SET OF TASKS
A: In the prize winners' comments below, what did winning the prize allow Tim Vlandas to get published, and where?
B: List every benefit of submitting to or winning the prize that Tim Vlandas names in the prize winners' comments.
C: In the prize winners' comments, rewrite Nam K. Jo's paragraph beginning "It was only a couple of years later" as a short bulleted list that keeps its main facts.

Here some comments by the last years awarded:

Tim Vlandas about winning the 2012-Prize:
“I was both delighted and honoured to be awarded the prize. Like most PhD researchers, I had doubts about my research and winning this prize was therefore a great motivation to persevere through the vagaries of doing my PhD. Moreover, submitting my research to this prize was a unique opportunity to receive excellent feedback on my work from leading scholars in the field. Winning the prize also allowed me to get my research published in a top social policy journal, thereby getting my argument across to the wider academic community. I would therefore encourage all doctoral researchers to submit their research to the JESP/ESPAnet prize.”

Nam K. Jo about winning the 2009-Prize:
"It was only a couple of years later from its beginning, but the reputation of this prize was already widely known, making me hesitate to apply - as many PhDs do, I had doubted my work for the whole duration of my PhD. Now I can only agree with former winners - this prize is a great confidence-booster and an entry ticket into academia. It will be recognised (by you and 'them') that you have been on the right track and actually doing well! This opportunity should not be missed not only for the prize but also to get comments from the very leading researchers in 'your' field."

STORED DATA
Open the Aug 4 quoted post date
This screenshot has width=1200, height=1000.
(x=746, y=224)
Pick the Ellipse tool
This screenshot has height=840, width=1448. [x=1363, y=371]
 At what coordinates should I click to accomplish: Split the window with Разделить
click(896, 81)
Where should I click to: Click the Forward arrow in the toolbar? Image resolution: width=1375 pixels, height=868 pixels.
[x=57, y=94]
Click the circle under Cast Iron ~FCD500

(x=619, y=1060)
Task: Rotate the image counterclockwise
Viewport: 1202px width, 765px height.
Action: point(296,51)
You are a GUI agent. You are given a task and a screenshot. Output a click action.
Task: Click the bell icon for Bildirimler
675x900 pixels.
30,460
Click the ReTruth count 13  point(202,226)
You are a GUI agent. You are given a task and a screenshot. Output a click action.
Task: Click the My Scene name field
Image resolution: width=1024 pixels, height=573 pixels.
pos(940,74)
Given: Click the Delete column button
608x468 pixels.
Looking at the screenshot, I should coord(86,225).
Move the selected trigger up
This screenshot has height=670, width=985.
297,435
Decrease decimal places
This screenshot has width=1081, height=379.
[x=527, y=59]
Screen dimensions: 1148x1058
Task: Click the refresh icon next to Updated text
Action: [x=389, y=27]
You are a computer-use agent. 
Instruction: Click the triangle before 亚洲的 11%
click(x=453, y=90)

OUTPUTS BY TASK
A: His research, in a top social policy journal.

B:
- Great motivation to persevere through the vagaries of doing a PhD
- Excellent feedback on his work from leading scholars in the field
- Publication of his research in a top social policy journal
- Getting his argument across to the wider academic community

C:
- Only a couple of years after the prize began, its reputation was already widely known, which made Jo hesitate to apply.
- Like many PhDs, Jo had doubted the work for the whole duration of the PhD.
- Jo agrees with former winners that the prize is a great confidence-booster and an entry ticket into academia.
- Winning shows, both to the winner and to others, that one has been on the right track and doing well.
- The opportunity should not be missed, both for the prize and for comments from the leading researchers in one's field.